The PM and energy minister Angus Taylor have all but staked their future careers on the scheme’s success. They have promoted a “gas-led recovery” as some sort of solution to the debilitating, endless debate across both major parties over the future of coal.
But the Pilliga scheme has a long way to go. The proponent, Santos, will not commit investment funds for at least a year, suggesting nervousness about pumping billions into 850 new gas wells and complex infrastructure in the face of growing international pressure to get out of fossil fuels.
Therein lies the dilemma faced by Scott Morrison and his Coalition colleagues. When expectations change in an economy, so must the plans of those who want to keep doing business. Santos knows that. The signals are coming thick and fast, and every global and domestic company with an eye to long-term trends can see the writing on the wall.
So can governments. In the US, Trumpian isolationism is now in angry retreat after a clear election win by moderate Joe Biden. In Europe, a few noisy demagogues have failed to stop last week’s EU agreement on a 55 per cent emissions cut by 2030. Meanwhile Britain’s Conservatives under Johnson have gone for a hugely ambitious 68 per cent cut by 2030.

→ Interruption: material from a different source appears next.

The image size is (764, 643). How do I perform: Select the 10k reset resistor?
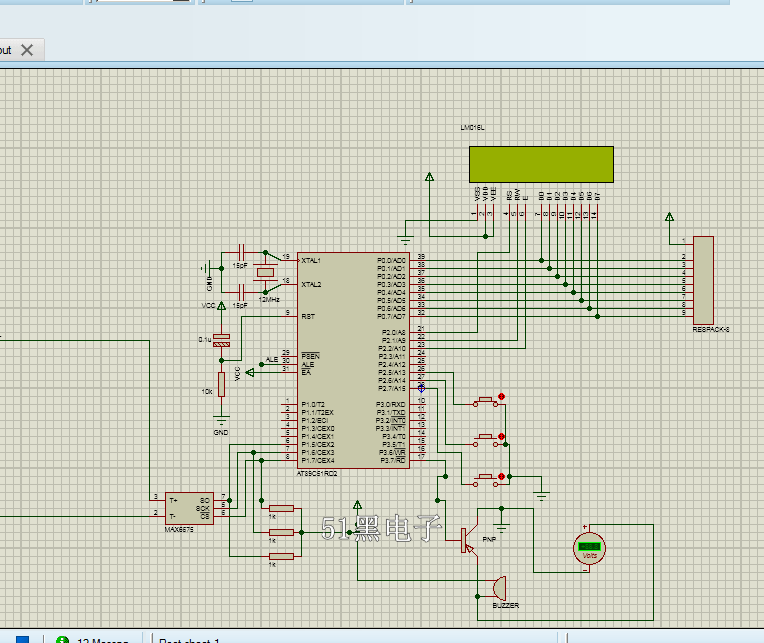[221, 385]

Against all this, Australia’s 2030 reduction target of 26 to 28 per cent looks pathetic. No-one can be surprised that Nigel Topping, Johnson’s top-level “Climate Action Champion” for next year’s UN climate meeting in Glasgow, said that in international climate policy circles Australia “is on track to the wooden spoon”.
The government’s defiance of external pressure is driven by its last-century mindset that Australia can continue to extract, use and export our large reserves of gas and coal more or less forever. It seems that nothing – not even last summer’s disastrous climate-driven fires – will shake that mindset.
It was good to see health minister Greg Hunt put his weight behind Australia’s successful science-based pandemic policy. But as environment minister in 2013 he turned his back on science when he spruiked “direct action”, the Abbott government’s politically-driven, science-free emissions policy.
The world has moved on since then, but the Coalition has not. Last week’s rejection ought to prompt Scott Morrison and everyone in his government to put down the nationalist drum and think hard and long and deeply about why it happened, but the signs aren’t good.